[stdlib-sig] futures - a new package for asynchronous execution

Fri Nov 13 03:38:33 CET 2009

Hey all,

I compiled a summary of people's feedback (about technical issues - I  
agree that the docs could be better but agreeing on the API seems like  
the first step) and have some API change proposals.

Here is a summary of the feedback:
- Use Twisted Deferreds rather than Futures
- The API too complex
- Make Future a callable and drop the .result()/.exception() methods
- Remove .wait() from Executor
- Make it easy to process results in the order of completion rather  
than in the order that the futures were generated
- Executor context managers should wait until their workers complete  
before exiting
- Extract Executor.map, etc. into separate functions/modules
- FutureList has too many methods or is not necessary
- Executor should have an easy way to produce a single future
- Should be able to wait on an arbitrary list of futures
- Should have a way of avoiding deadlock (will follow-up on this  
separately)

Here is what I suggest as far as API changes (the docs suck, I'll  
polish them when we reach consensus):

FutureList is eliminated completely.

Future remains unchanged - I disagree that Deferreds would be better,  
that .exception() is not useful, and that .result() should be  
renamed .get() or .__call__(). But I am easily persuadable :-)

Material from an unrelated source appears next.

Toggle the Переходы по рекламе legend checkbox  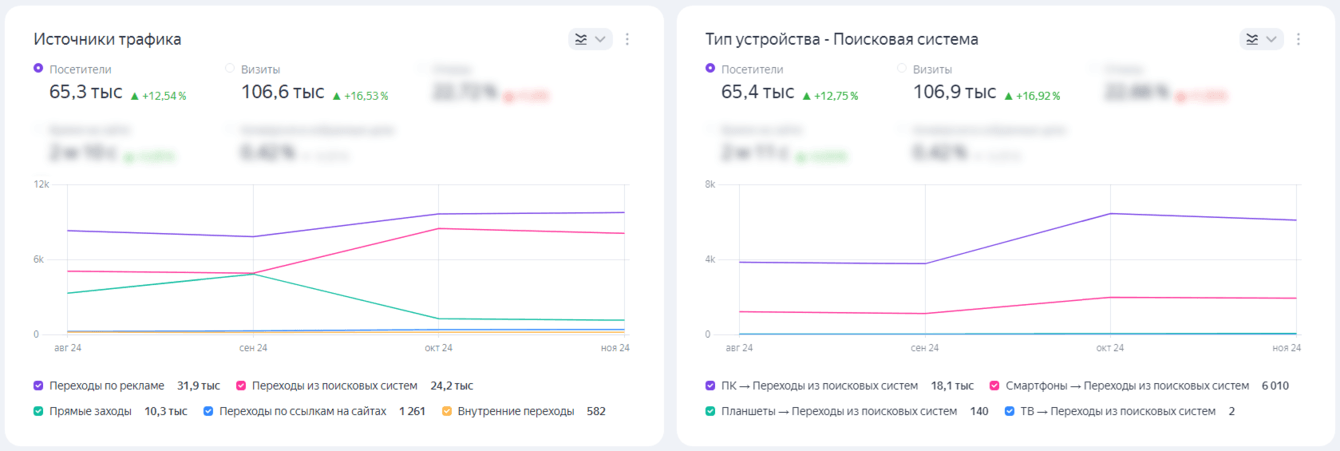click(38, 385)
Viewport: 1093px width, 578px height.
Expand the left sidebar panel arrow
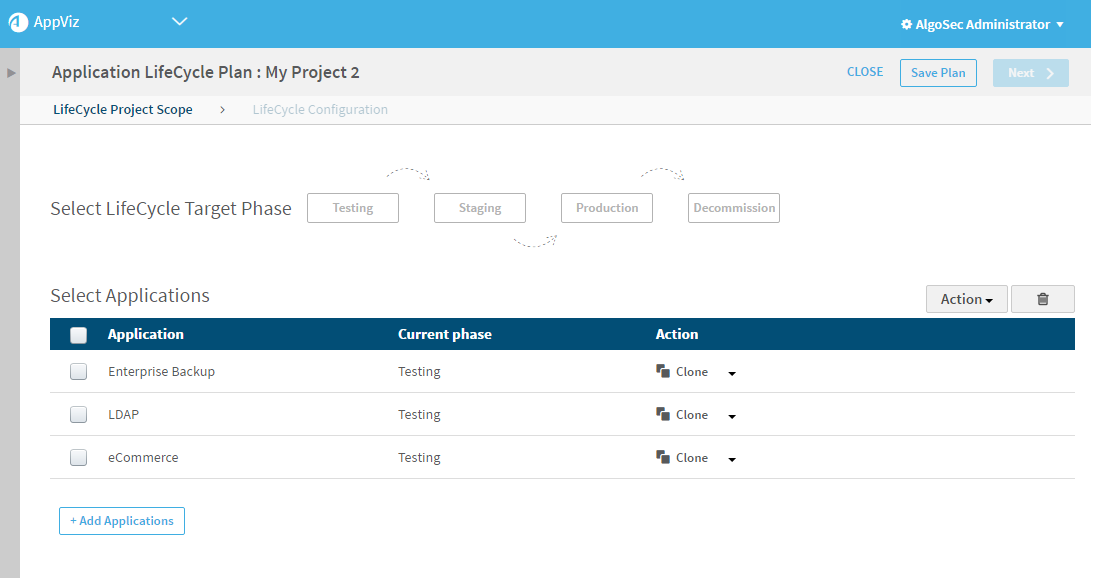point(11,73)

The Executor ABC is simplified to only contain a single method:

def Executor.submit(self, fn, *args, **kwargs) :

Submits a call for execution and returns a Future representing the  
pending results of fn(*args, **kwargs)

map becomes a utility function:

def map(executor, *iterables, timeout=None)

Equivalent to map(func, *iterables) but executed asynchronously and  
possibly out-of-order. The returned iterator raises a TimeoutError if  
__next__() is called and the result isn’t available after timeout  
seconds from the original call to run_to_results(). If timeout is not  
specified or None then there is no limit to the wait time. If a call  
raises an exception then that exception will be raised when its value  
is retrieved from the iterator.

wait becomes a utility function that can wait on any iterable of  
Futures:

def wait(futures, return_when=ALL_COMPLETED)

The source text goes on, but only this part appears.